Лев прижал его к стене, Слава, ощутив под лопатками нечто твердое и прямоугольное, шепнул между поцелуями: «Там картина», они переместились на несколько сантиметров в сторону и сбили торшер. Лев удержал светильник от несчастной участи за секунду до. Поймав в темноте взгляды друг друга, мужчины рассмеялись — впервые с того дня они смеялись вместе.
Лев, потянул торшер на себя, вернул его на место и снова приблизился.
— Продолжаем? — шепнул он в Славины губы.
Тот поймал его вопрос поцелуем, выдернул рубашку Льва из-за пояса и забрался под лёгкую ткань рукой, прогулялся пальцами по упругим мышцам живота, твердеющим от его прикосновений. Продолжаем.
Поцелуй в шею был как удар током. Слава распахнул глаза, чувствуя, как в груди нарастает тревога. Мышцы напряглись, словно он собрался бежать.
— Стоп, — попросил Слава.
Лев тут же сделал шаг назад. Он всегда чутко реагировал на просьбы остановиться.
— Что такое?
Тревога раздувалась, как газовое облако, заполняя собой всё тело. Она добралась до кончиков пальцев и те мелко затряслись. Оттянув в сторону воротник рубашки, Слава выдохнул:
— Не знаю. Что-то не так.
Лев, потянувшись влево, зажег торшер, освещая их лица тускло-оранжевым. Обеспокоенно спросил:
— Принести воды?
Слава кивнул.
Это была знакомая тревога — она приходила к нему и раньше. Самый первый раз — много лет назад, на реке Ини. Ему было пять, а Юле — девять. Он гонял с мальчишками мяч по траве, когда почувствовал то же самое — раздувающееся, как жаба от соломинки, облако в груди, сдавливающее сердце и легкие. «Юля», — подумал тогда Слава, сам не зная, почему. Но, бросив мяч, побежал обратно к берегу, где загорала сестра с подругами.

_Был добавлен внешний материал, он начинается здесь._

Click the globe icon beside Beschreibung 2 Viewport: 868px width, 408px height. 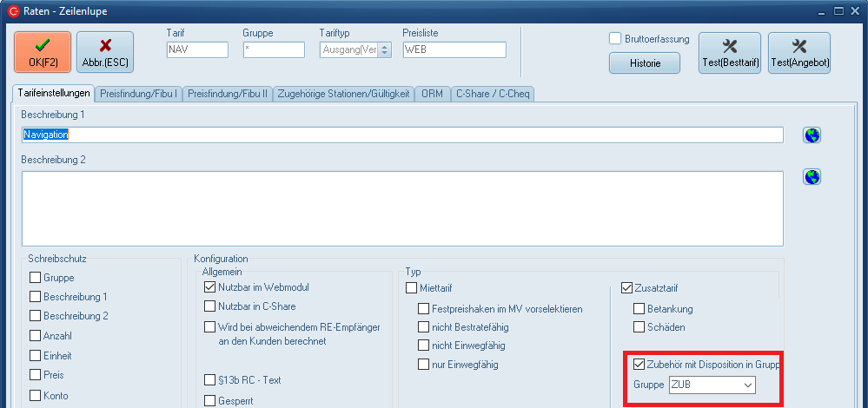pos(812,177)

Юля в тот день чуть не утонула. Как она потом сама сказала: «Внезапно пропало дно под ногами». Её, барахтающуюся, заметил с другого берега мужчина и прыгнул в воду. Когда Слава добежал, Юлю уже отогревали у костра.
В следующий раз тревога разбудила Славу посреди ночи, и, едва распахнув глаза, он услышал жалобное:
— Кажется, я рожаю.
Тревога душила его, когда Юля впервые была у онколога.

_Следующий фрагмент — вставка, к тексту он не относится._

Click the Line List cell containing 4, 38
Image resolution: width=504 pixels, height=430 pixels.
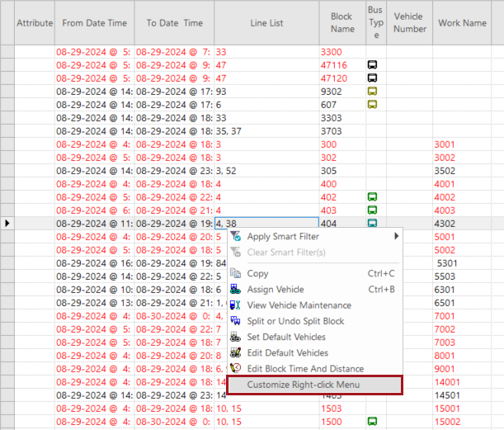tap(266, 224)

Тревога дала понять, что сестра умрёт за несколько часов до того, как она умерла на самом деле.
А потом тревога долго к нему не приходила. Несколько лет. Пока однажды снова не разбудила Славу посреди ночи. Тогда, пройдя в детскую, он не обнаружил восьмилетнего Мики в постели. И нигде в квартире не обнаружил.

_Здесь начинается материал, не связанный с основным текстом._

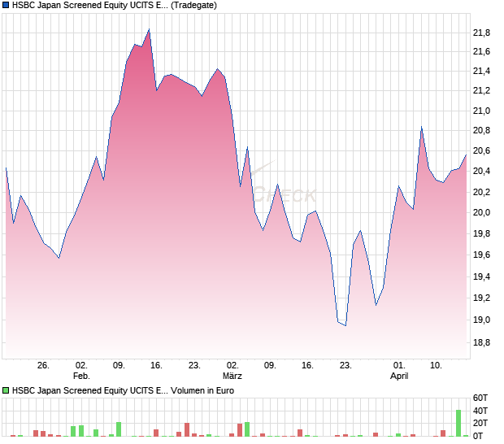
Task: Click the highest price peak in mid-February
Action: [149, 30]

Через год они встретились снова: когда Мики прошёл на кухню — мокрый, с покрасневшими щеками — Слава прижал ладонь к его лбу и обжегся. Несколько дней они боролись за него, пытаясь сбить отметку на градуснике с 40 хотя бы до 39. Всё это время, до первых улучшений, Слава жил с тяжелым комом в груди.
И потом снова, и снова, и снова. Льву не нужно было рассказывать, что Мики хотел наглотаться таблеток — Слава знал, что Мики этого хотел. Слава знал о каждой авантюре, в которую ввязывался Мики, но не мог понять, не мог почувствовать точного замысла и места совершения, а потому — не мог предотвратить.